Why Mixing Studies Are Performed
A mixing study is performed to differentiate between a factor deficiency and an inhibitor as the cause of a prolonged coagulation test (aPTT or PT). This distinction is critical because it fundamentally changes the diagnostic pathway and clinical management—factor deficiencies may require replacement therapy, while inhibitors (particularly lupus anticoagulant) indicate thrombotic risk rather than bleeding risk 1.
Primary Purpose and Clinical Utility
The mixing study is a mandatory second step in lupus anticoagulant (LA) testing after an initial prolonged screening test (dRVVT or aPTT), forming part of the essential 3-step diagnostic algorithm: screening → mixing → confirmation 2, 1.

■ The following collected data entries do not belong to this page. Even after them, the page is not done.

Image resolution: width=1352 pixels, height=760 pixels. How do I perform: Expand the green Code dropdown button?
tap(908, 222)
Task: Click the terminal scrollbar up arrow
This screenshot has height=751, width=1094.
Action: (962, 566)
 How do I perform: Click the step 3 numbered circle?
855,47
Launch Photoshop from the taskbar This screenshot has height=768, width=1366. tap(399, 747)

Key Diagnostic Distinctions:
"Corrected" mixing study (clotting time normalizes when patient plasma is mixed 1:1 with pooled normal plasma) → suggests factor deficiency
"Non-corrected" mixing study (clotting time remains prolonged despite mixing) → suggests inhibitor present
- Most commonly lupus anticoagulant (associated with thrombosis, not bleeding)
- Less commonly: specific factor inhibitors (e.g., acquired Factor VIII inhibitor)
- May indicate heparin contamination or other interference 1
Technical Methodology
The standard mixing test protocol per ISTH guidelines 1:
- 1:1 ratio of patient plasma to pooled normal plasma (PNP)
- No preincubation (test within 30 minutes)
- PNP should be platelet-poor (<10⁷/mL platelets) and contain ~100% activity of all clotting factors
- Results expressed as ratio of patient-to-PNP for all procedures
- Cutoff determined at 99th percentile of healthy donor distribution
Critical Interpretation Caveats
Common Pitfalls to Avoid:
Anticoagulant interference can cause false-positive non-correction:
Factor VIII elevation during acute thrombotic events or pregnancy can mask LA 1
Mixing studies during VKA therapy are particularly problematic—ideally test when INR <1.5 or 1-2 weeks after discontinuation with LMWH bridging 1
Integrated tests (simultaneous screen/confirm at different phospholipid concentrations) may not require mixing studies, though this approach needs further validation 1
Clinical Context Matters
The mixing study has optimal utility when:
- Performed in symptomatic patients (bleeding or thrombosis)
- Part of structured LA testing for antiphospholipid syndrome diagnosis
- Preoperative evaluation with unexplained prolonged aPTT/PT 5
Limited utility when:
- Isolated abnormal screening test without clinical context
- Patient on anticoagulation without proper sample preparation
- Factor XII deficiency (clinically insignificant despite abnormal tests) 4
Algorithmic Approach
- Prolonged aPTT or PT detected → Perform mixing study
- Check TT simultaneously → If prolonged, suspect heparin
- Mixing corrects → Proceed to specific factor assays based on which test prolonged
- Mixing doesn't correct → Proceed to LA confirmation testing (phospholipid-dependent) OR specific inhibitor assays (if bleeding history)
- Borderline results → Repeat in 1 week rather than reporting as "dubious" 1
The mixing study serves as a cost-effective triage tool that prevents unnecessary expensive testing and guides appropriate follow-up investigations 3, 6. However, lack of standardization in interpretation criteria (various formulas like Index of Circulating Anticoagulant with different cutoffs) remains a limitation, emphasizing the need for validated local protocols 3, 6, 5.